(Washington,
D.C.)
– Today, Citizens Against Government Waste (CAGW) issued its weekly spending
cut alert, aimed at the federal sugar program. The
program is ostensibly aimed at ensuring that there is an adequate supply of sugar
for the U.S. market. Unfortunately, it has harmful
effects, giving generous handouts to wealthy farmers and driving jobs overseas.

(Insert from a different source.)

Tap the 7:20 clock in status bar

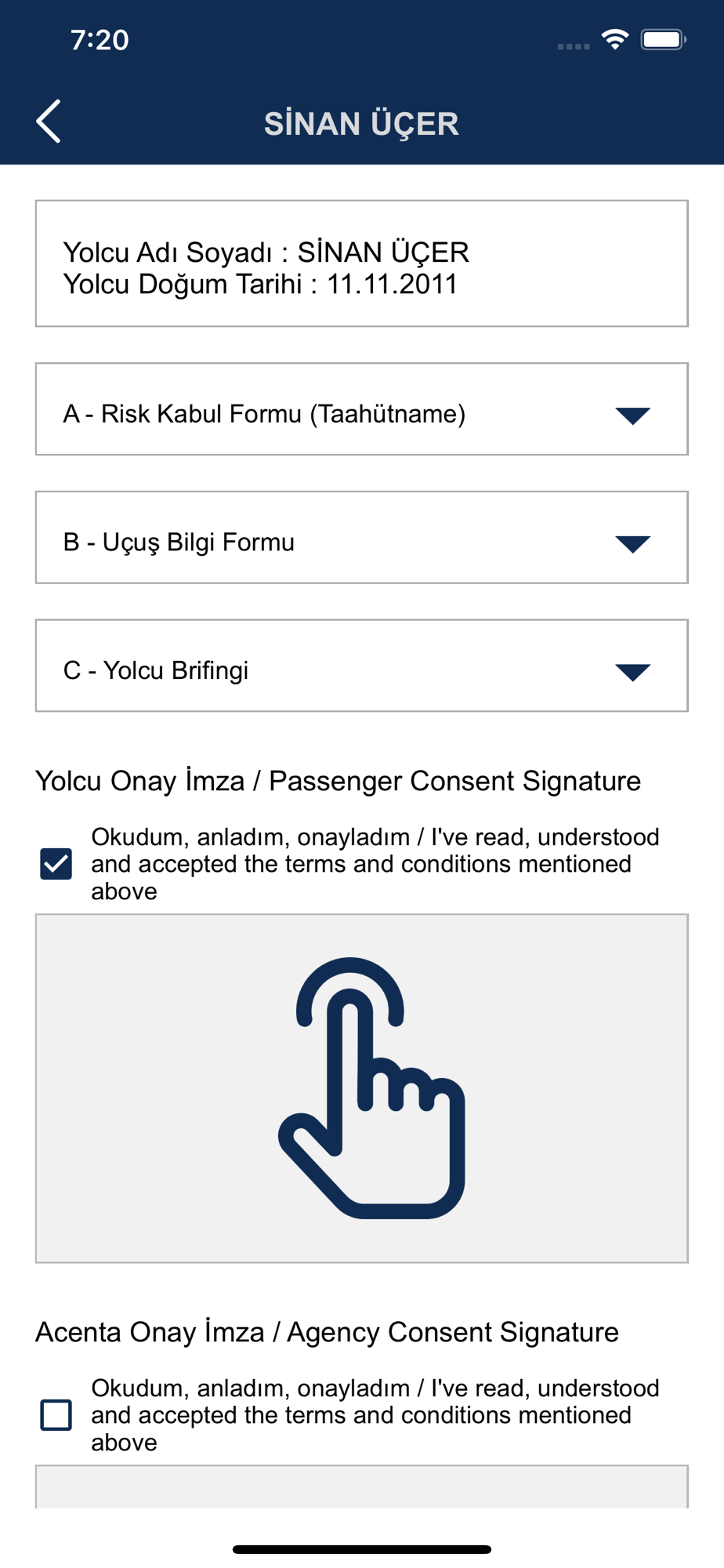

CAGW also released a new report, The Bitter Taste of Sugar, which details the numerous
flaws in the program.
The sugar
program has done the opposite of what it was intended to do, while costing taxpayers hundreds
of millions of dollars. Instead
of helping out small U.S. sugar farmers, this program has instead “concentrated
a vast amount of wealth in the hands of a few large individuals and
conglomerates,” according to CAGW’s report. The wealthiest one
percent of sugar farmers receives 60 percent of the subsidies. The sugar program inflates the price of sugar
to at least twice the world price of the commodity, which has the effect of
decreasing domestic sugar refining jobs as well as secondary jobs in industries
that use sugar, such as candy, cereal, and baked goods manufacturers.
“The sugar
program is the epitome of government waste.
Taxpayers spend hundreds of
millions of dollars each year on a program that kills jobs, guarantees an inadequate supply,
and puts subsidies in the hands of wealthy corporations,” said CAGW President Tom
Schatz. “In these tough financial times,
President Obama and Congress could begin to exercise fiscal restraint by
eliminating corporate welfare programs like this one.”
The sugar
program has been among CAGW’s targets for spending cuts for decades and is
included in CAGW’s Prime
Cuts database,
a compendium of 763 waste-cutting recommendations that would save taxpayers
$350 billion in the first year and $2.2 trillion over five years. The elimination of this program would save
taxpayers $160 million in one year and $800 million over a five-year
period.
“While CAGW’s Prime
Cuts is not the only answer, it will help reduce the $1.3 trillion
deficit, the $13.7 trillion national debt, and keep more money in the hands of
individuals and small businesses that can more directly address the stubborn 9.6
percent jobless rate,” said CAGW President Tom Schatz. “Taxpayers now recognize that the big
spenders in Washington will say anything to sound fiscally rational, but their
actions tell a different story. They should read and adopt every
recommendation in the 2010
Prime Cuts,” Schatz concluded.
Citizens
Against Government Waste is a nonpartisan, nonprofit organization dedicated to
eliminating waste, fraud, mismanagement and abuse in government.